Zosimus reported that Aureolus and two other officers conspired against Gallienus, but that all of them were punished and submitted, except Aureolus, who retained his anger against the emperor. The reasons for this are unknown, though it is speculated that as a Dacian Aureolus resented Gallienus for using the Dacian garrison to reinforce his field army for the defence of Italy, compounding the problems of barbarian incursions into Dacia. Despite his failure to destroy Postumus in Gaul, Aureolus was given sole responsibility for the campaign against the Macriani. However, when the Goths and Heruls invaded the Danubian provinces with an enormous force in 268, Aureolus was not even a senior officer of the Imperial comitatus that accompanied the Emperor against the marauders. He was instead made commander of the Raetian garrison while his cavalry went east with the Emperor under the command of Claudius (later the Emperor Claudius Gothicus) or Aurelian, who also became Emperor in due course.

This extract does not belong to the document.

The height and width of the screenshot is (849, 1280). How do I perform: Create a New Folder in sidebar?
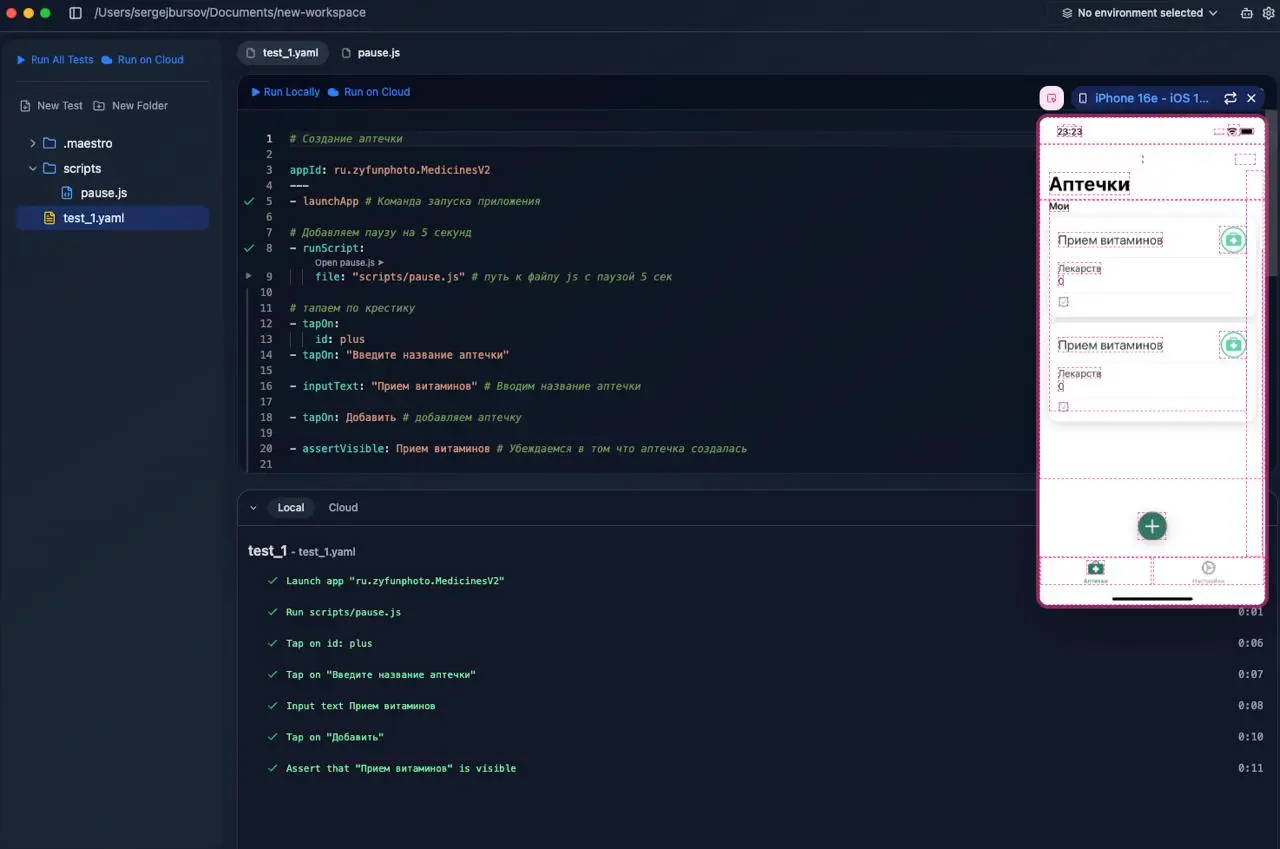click(131, 106)
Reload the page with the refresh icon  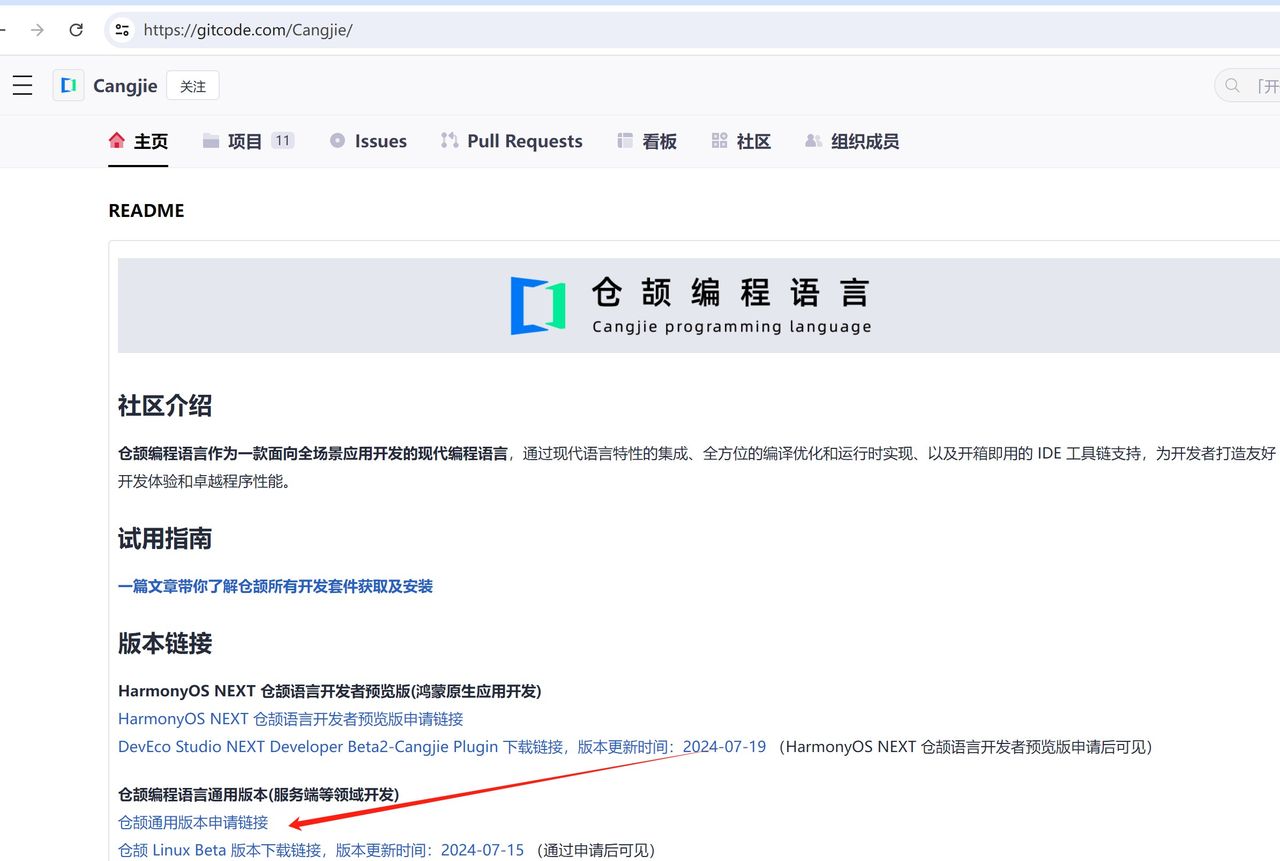tap(76, 30)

Losing command of the elite cavalry is thought to have been a humiliating demotion for Aureolus, who deserted his Alpine command and invaded Italy and took his old base at Mediolanum. This treason caused Gallienus to break off his campaign against the Goths in the Balkans at a most critical moment to return to Italy to deal with Aureolus. Historians believe the longer-term consequences of Aureolus' rebellion opened Raetia to further invasion by the Alamanni who then went on to raid Italy itself in the early months of the reign of Claudius Gothicus. It may have been at this time that the Agri Decumates, the Roman lands north-east of the upper Rhine, were lost to the Empire.

From Mediolanum, Aureolus invited Postumus to challenge Gallienus for the Empire with his support. Using the Imperial mint in Mediolanum, Aureolus had coins struck bearing Postumus's image as Emperor with appeals to the faith of his former comrades of the cavalry on the reverse. Postumus ignored his invitation and Aureolus, unsupported by the Gallic usurper, was defeated by Gallienus in a battle on the river Adda east of Milan at a place known for centuries as Pontirolo (from Latin Pons Aureoli i.e. 'The Bridge of Aureolus'). He was then besieged in Mediolanum by Gallienus' military comitatus, including the cavalry which Aureolus had created.

===Death===
Following the conspiracy by the Praetorian Prefect, together with Aurelius Heraclianus, Claudius and Aurelian which saw Gallienus murdered, Aureolus as one of the Thirty Tyrants is thought to have attempted to take power himself.

Aureolus surrendered to Claudius Gothicus, who succeeded Gallienus as Emperor. Before Claudius could decide his sentence, Aureolus was murdered by Claudius' Praetorian Guard as revenge for his rebellion against Gallienus.